What follows is a harrowing psychological descent, as Huang’s sense of responsibility, shame, and longing for his family collide with the cult’s manipulative rituals. The story spirals through a haze of visions and memories, with the guilt that plagues him acting like a living presence. The girl’s presence challenges his fealty to his own humanity, and she becomes a mirror for the sins the victims committed and the punishments they endured. The climactic sequence blends supernatural suggestion with hard-edged police procedure, and the ending rests on a questions of fate, forgiveness, and faith.
There are two endings to the film, both rooted in Buddhist Gatha. In the hopeful version, love triumphs over death and the narrative hints that Huang’s family’s love endures beyond the mortal frame. The film explicitly conveys that this is a path toward immortality through love: > “love is immortal” (有愛不死). In the alternate cut, circulated on later DVD releases, Huang’s struggle culminates in his death, underscoring the cost of guilt and the price paid for confronting a malevolent force that feeds on human frailty.
The film blends procedural detective work with philosophical meditation, inviting viewers to weigh guilt, temptation, and the possibility of transcendence.

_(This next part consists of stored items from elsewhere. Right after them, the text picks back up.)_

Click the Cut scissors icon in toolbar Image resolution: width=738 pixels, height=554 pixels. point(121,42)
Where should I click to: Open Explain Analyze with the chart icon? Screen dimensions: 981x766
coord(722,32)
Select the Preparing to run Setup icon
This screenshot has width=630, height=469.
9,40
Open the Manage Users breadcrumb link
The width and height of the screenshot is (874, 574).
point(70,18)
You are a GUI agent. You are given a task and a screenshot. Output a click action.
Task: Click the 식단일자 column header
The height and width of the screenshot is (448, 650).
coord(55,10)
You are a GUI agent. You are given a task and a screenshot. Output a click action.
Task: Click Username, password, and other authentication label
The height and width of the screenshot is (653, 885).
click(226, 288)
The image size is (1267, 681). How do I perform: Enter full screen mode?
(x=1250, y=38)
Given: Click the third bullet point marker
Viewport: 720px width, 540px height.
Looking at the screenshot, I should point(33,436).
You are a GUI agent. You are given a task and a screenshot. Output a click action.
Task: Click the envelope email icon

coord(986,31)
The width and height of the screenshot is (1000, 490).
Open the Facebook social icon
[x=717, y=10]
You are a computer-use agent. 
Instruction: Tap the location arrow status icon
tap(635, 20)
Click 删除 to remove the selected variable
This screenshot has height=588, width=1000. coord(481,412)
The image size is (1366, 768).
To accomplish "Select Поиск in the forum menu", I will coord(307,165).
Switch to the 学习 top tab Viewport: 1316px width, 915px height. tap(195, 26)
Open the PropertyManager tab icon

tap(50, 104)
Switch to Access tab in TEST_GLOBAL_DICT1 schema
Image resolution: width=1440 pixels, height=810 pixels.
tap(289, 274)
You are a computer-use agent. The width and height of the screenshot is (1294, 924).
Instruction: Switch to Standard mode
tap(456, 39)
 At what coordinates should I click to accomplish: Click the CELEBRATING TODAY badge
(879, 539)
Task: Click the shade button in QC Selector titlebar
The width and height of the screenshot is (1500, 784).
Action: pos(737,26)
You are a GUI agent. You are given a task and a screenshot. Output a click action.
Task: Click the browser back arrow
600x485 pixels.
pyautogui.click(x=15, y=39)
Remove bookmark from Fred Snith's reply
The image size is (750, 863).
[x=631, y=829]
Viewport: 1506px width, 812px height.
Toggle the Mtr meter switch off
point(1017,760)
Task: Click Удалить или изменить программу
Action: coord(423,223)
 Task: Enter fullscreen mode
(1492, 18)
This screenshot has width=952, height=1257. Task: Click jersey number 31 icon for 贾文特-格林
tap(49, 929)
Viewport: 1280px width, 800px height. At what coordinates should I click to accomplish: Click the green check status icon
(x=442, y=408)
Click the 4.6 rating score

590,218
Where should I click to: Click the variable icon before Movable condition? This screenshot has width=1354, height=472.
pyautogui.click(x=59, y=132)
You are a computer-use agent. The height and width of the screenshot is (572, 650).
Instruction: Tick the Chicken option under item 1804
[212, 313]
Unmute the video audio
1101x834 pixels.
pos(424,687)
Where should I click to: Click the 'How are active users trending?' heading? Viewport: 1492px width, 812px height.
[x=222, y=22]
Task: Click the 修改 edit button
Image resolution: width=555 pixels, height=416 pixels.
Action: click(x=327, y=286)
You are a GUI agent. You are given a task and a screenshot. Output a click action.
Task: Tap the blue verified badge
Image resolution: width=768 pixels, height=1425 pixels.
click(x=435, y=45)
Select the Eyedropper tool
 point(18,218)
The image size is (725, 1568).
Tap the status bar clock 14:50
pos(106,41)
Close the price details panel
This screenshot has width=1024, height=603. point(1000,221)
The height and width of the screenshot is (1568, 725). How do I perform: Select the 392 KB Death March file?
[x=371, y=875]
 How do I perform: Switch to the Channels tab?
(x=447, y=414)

The Taipei setting—a city where a conventional investigation can brush up against ancient beliefs and modern technology—becomes a character in itself: a place where a temple can be moved into a corporate space, where the line between science and superstition blurs, and where a detective’s personal ghosts echo the victims’ hidden sins. The cast threads through this atmosphere with a quiet intensity: Huang Huo-tu’s haunted stubbornness anchors the story; Kevin Richter’s cool, skeptical approach provides a counterpoint that sharpens the tension; Ching-fang’s tragic history and Hsieh Ya-Li’s chilling leadership drive the plot toward its double-edged conclusion.
In the end, the film asks whether redemption and survival can coexist with the truth of one’s actions, and whether immortality can be earned through the hardest kind of suffering—choosing to confront the sins within and to protect the ones you love. It leaves audiences with a choice, framed through two distinct tonal endings, each anchored by the same ethical question: what does it mean to be truly alive when death and guilt are never far away?